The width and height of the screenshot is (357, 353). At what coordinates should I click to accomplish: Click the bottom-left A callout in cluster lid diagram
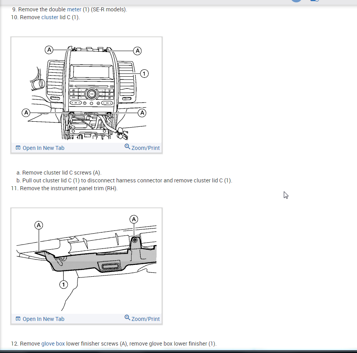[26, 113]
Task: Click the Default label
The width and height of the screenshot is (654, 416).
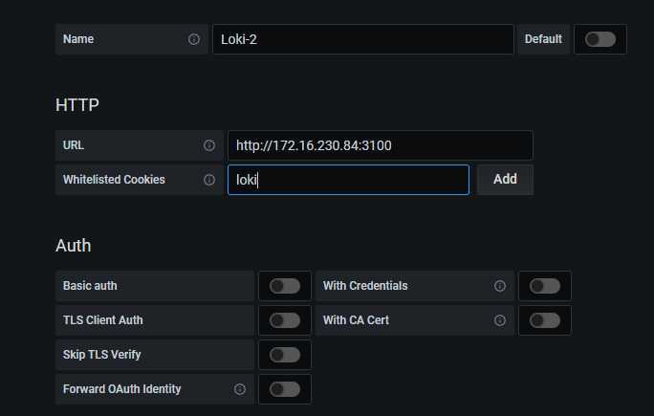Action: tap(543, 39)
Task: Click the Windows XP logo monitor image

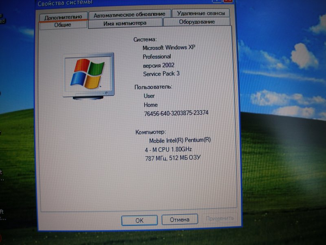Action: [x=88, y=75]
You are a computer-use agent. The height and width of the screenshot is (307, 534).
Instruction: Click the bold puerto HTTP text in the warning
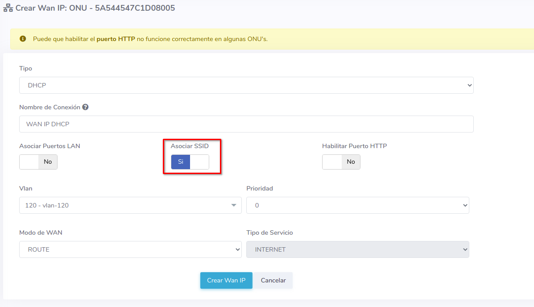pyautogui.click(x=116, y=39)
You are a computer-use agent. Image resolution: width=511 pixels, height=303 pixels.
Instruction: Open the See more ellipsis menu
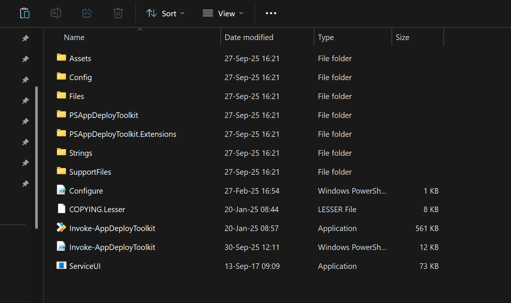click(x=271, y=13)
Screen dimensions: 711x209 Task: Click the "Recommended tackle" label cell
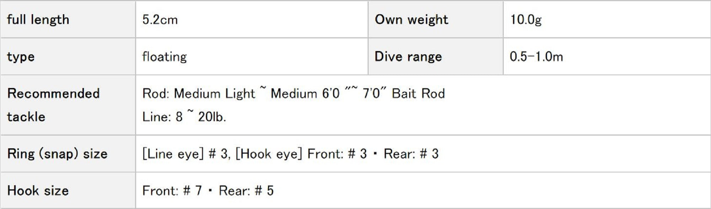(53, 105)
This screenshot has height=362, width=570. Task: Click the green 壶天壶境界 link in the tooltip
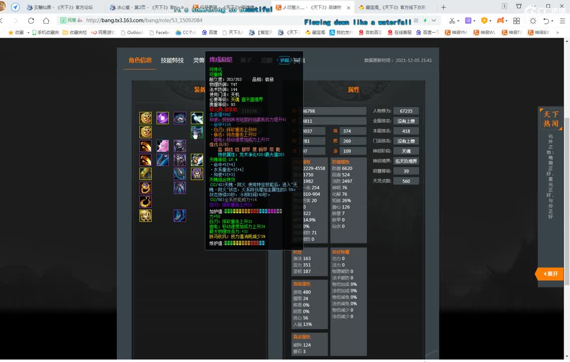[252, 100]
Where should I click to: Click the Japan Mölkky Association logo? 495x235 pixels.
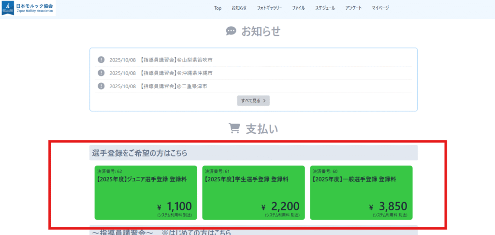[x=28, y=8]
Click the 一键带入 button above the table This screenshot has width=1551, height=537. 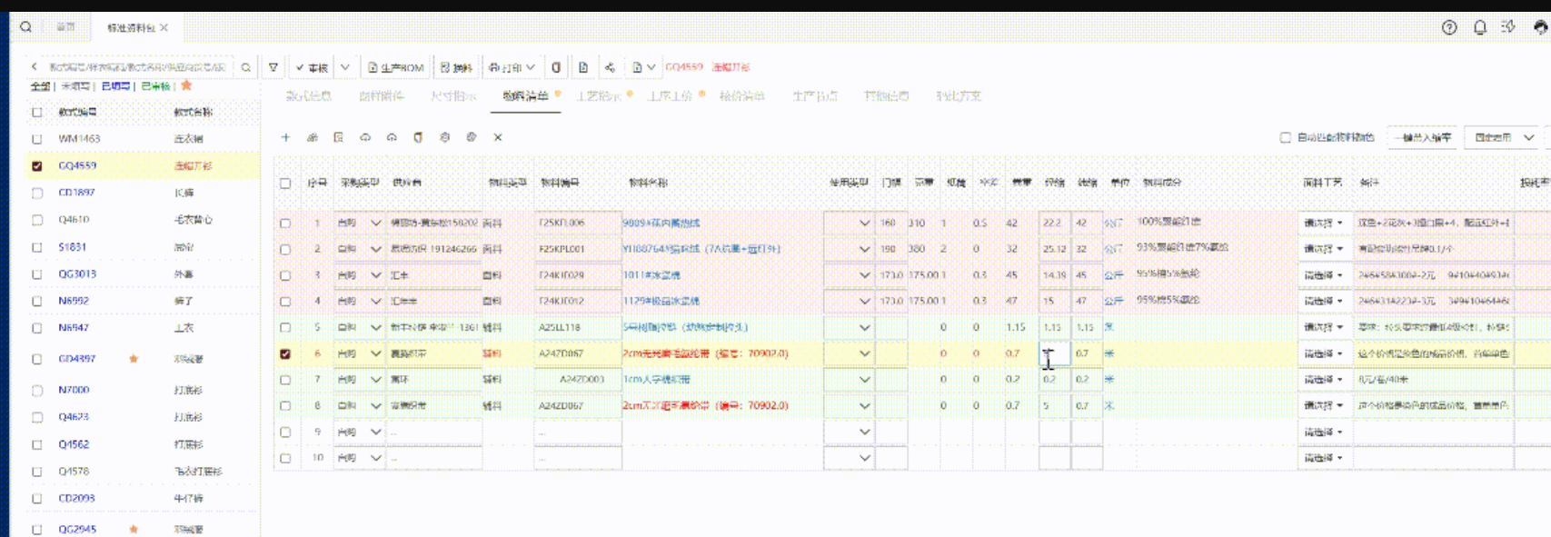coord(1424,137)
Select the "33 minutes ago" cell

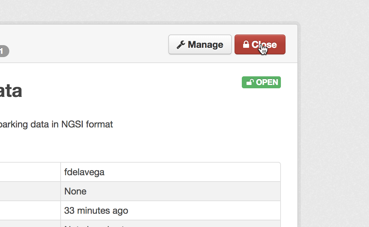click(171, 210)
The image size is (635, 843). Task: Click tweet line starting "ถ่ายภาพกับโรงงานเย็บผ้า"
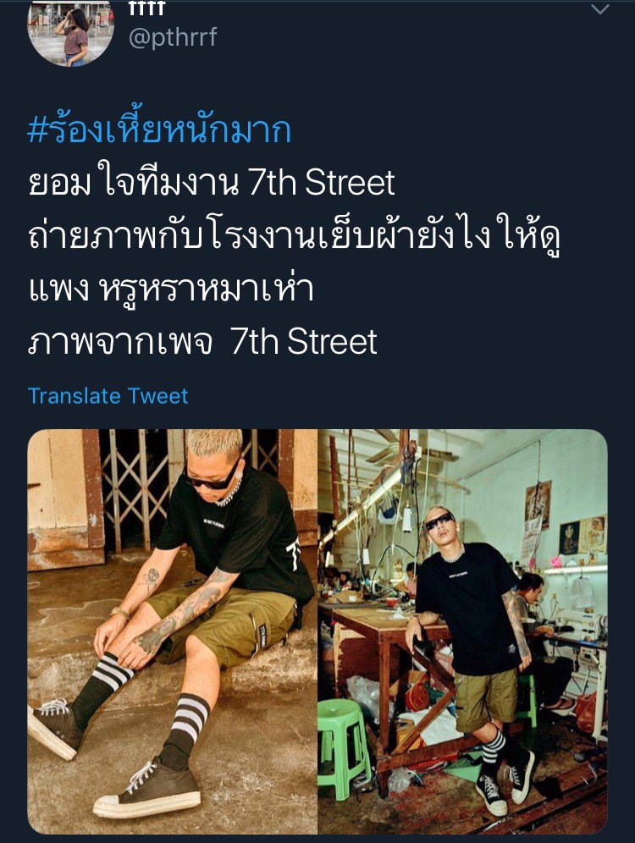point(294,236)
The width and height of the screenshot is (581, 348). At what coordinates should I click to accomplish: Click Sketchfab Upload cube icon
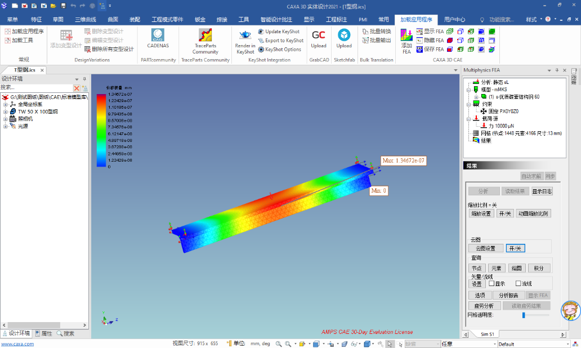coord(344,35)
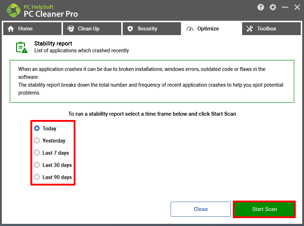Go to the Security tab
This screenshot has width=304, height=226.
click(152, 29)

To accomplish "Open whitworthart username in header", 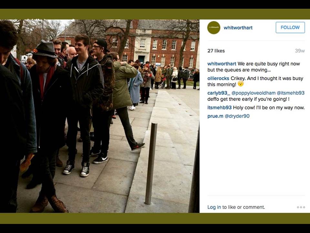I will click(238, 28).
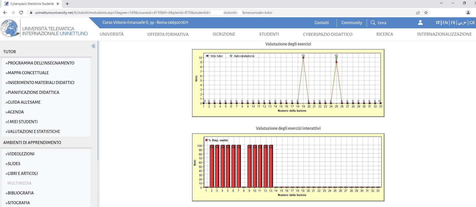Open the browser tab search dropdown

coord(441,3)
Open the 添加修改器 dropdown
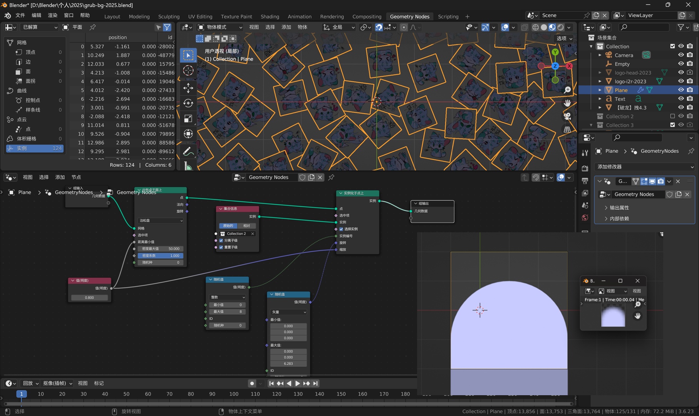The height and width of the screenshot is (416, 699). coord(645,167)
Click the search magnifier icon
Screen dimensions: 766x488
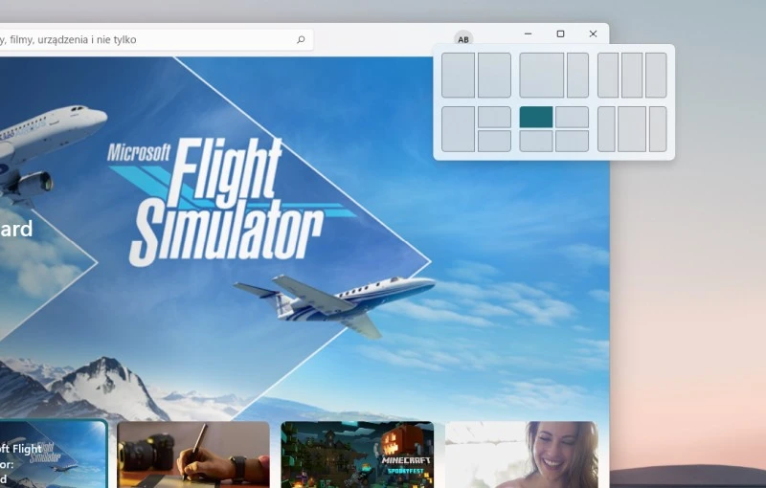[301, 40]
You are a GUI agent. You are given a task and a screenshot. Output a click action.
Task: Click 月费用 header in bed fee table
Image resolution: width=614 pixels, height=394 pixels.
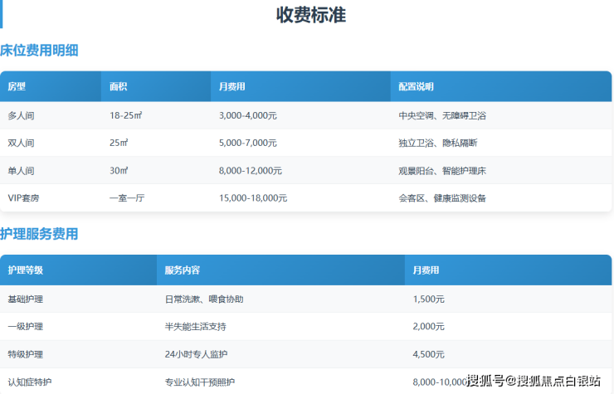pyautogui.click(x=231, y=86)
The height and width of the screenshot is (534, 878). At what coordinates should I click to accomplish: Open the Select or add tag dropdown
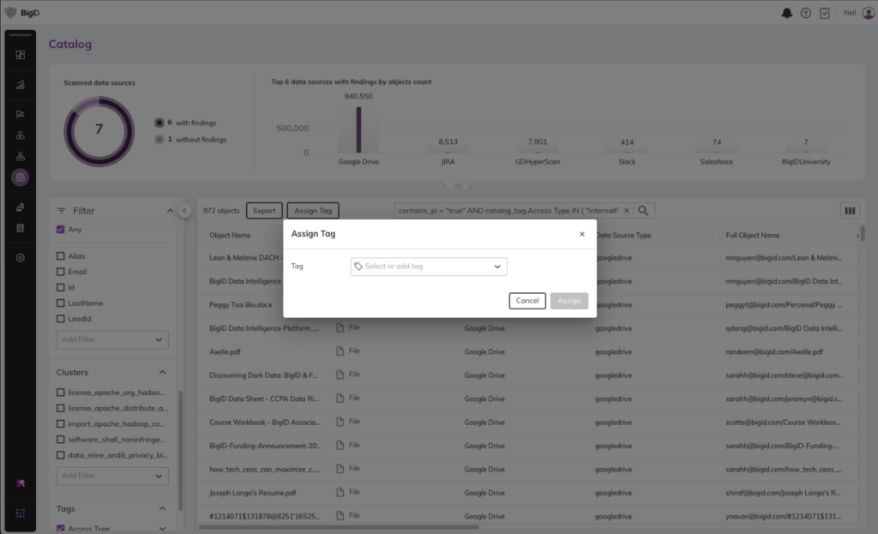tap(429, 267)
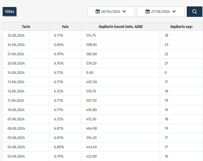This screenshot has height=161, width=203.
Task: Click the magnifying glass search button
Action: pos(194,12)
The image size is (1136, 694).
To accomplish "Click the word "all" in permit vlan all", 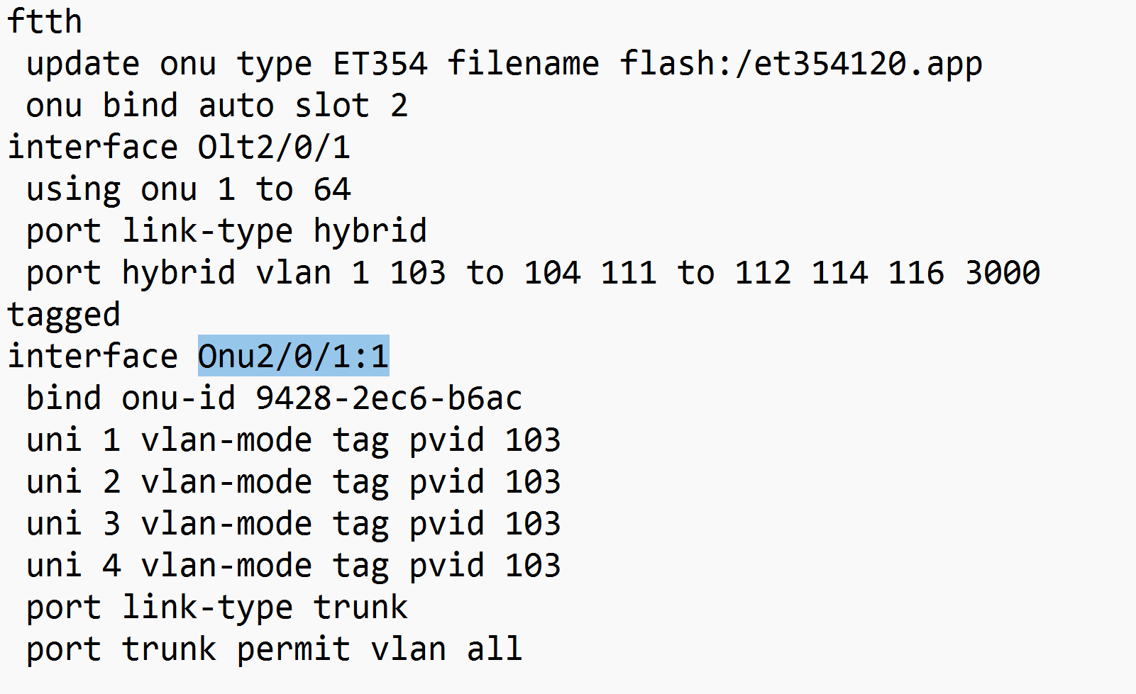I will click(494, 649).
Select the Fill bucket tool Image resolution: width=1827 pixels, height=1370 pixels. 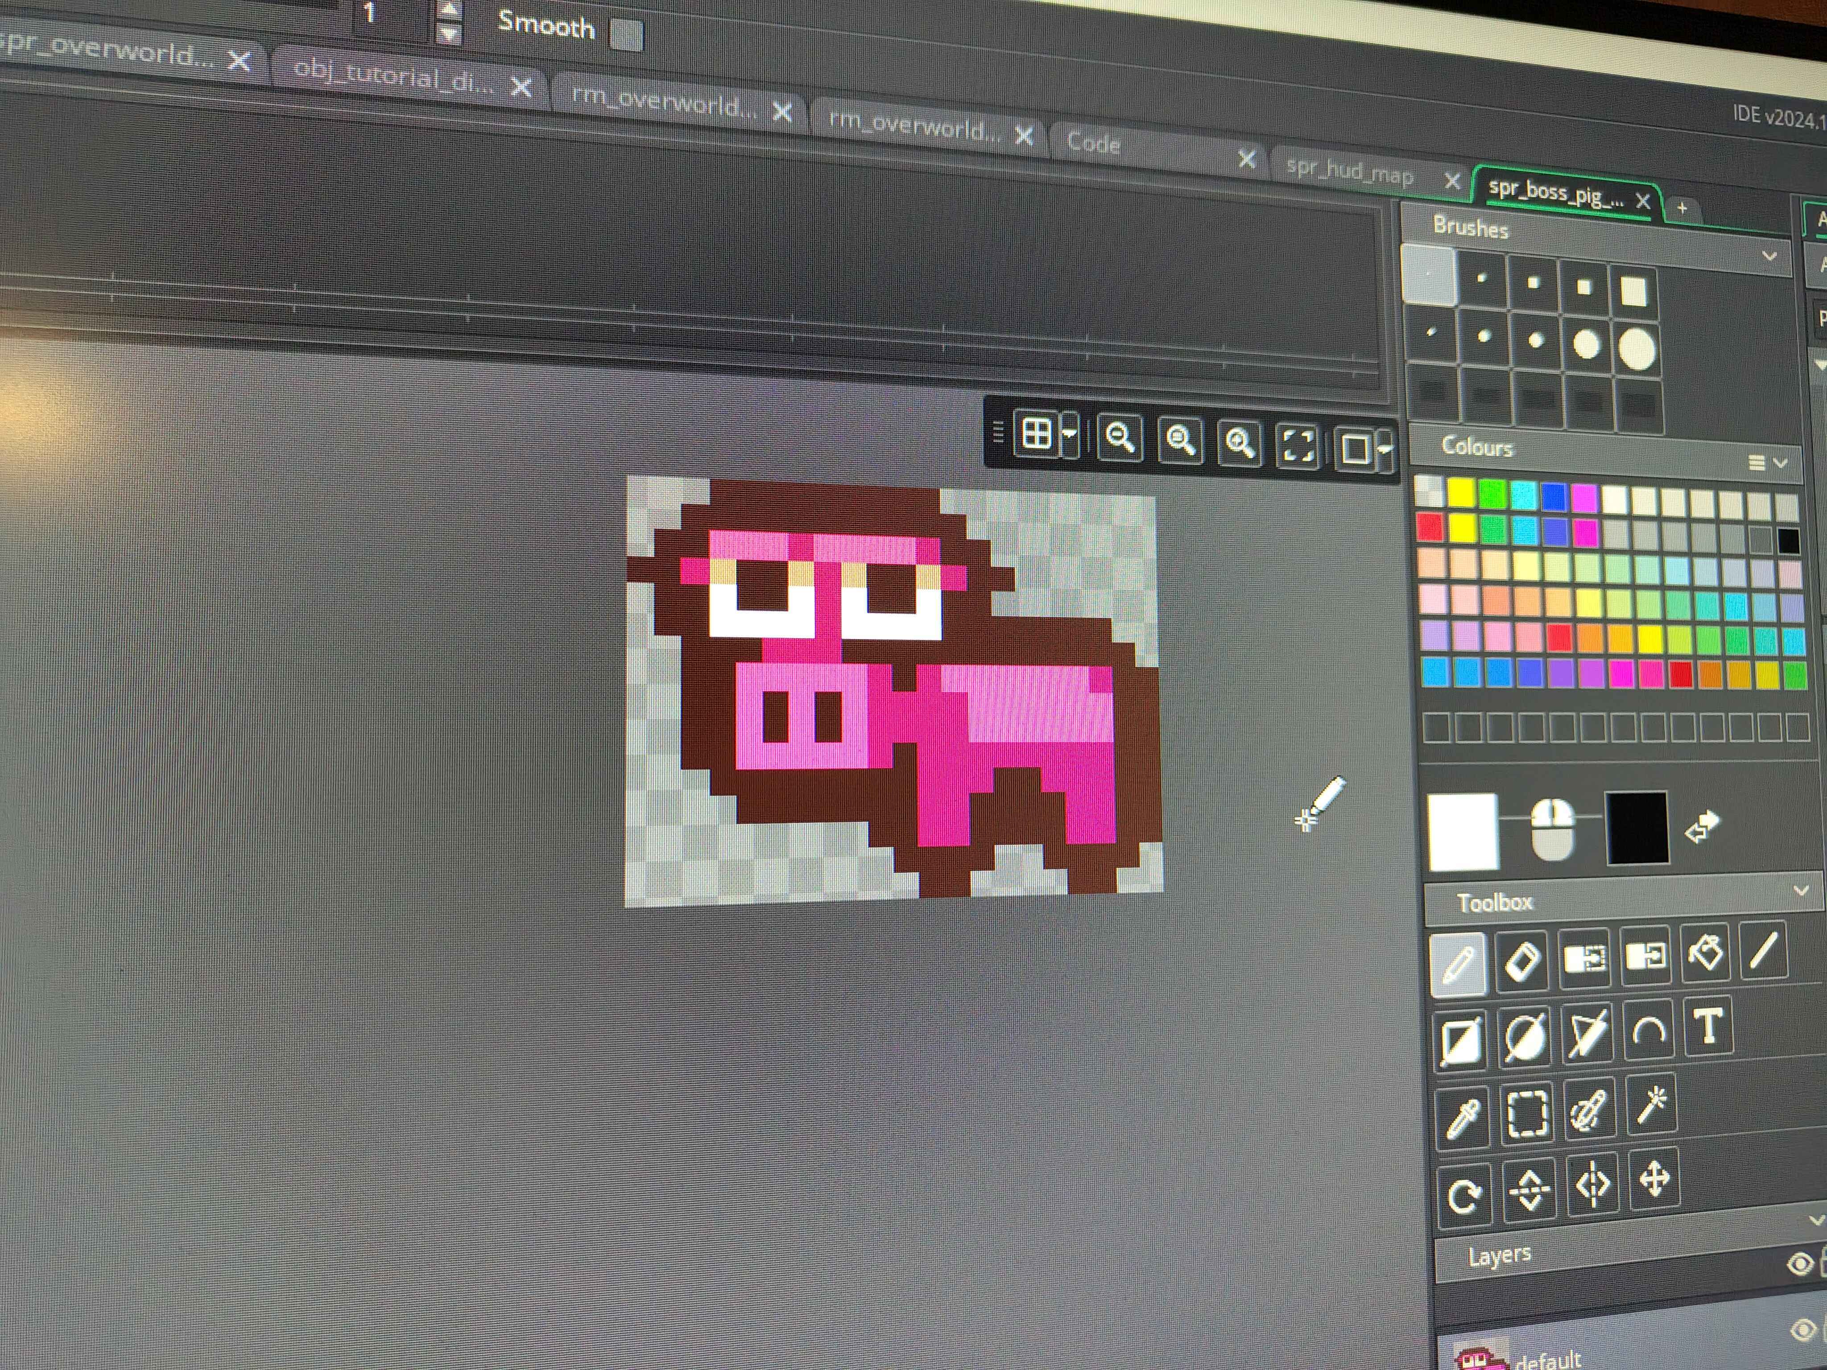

## Exercise details:
Scan the data for the word "agent" and copy every line where it shows up.

## Problem solution:
You are a computer-use agent. The height and width of the screenshot is (307, 534).
You are a computer-use agent. Image resolution: width=511 pixels, height=303 pixels.
You are a GUI agent. You are given a task and a screenshot. Output a click action.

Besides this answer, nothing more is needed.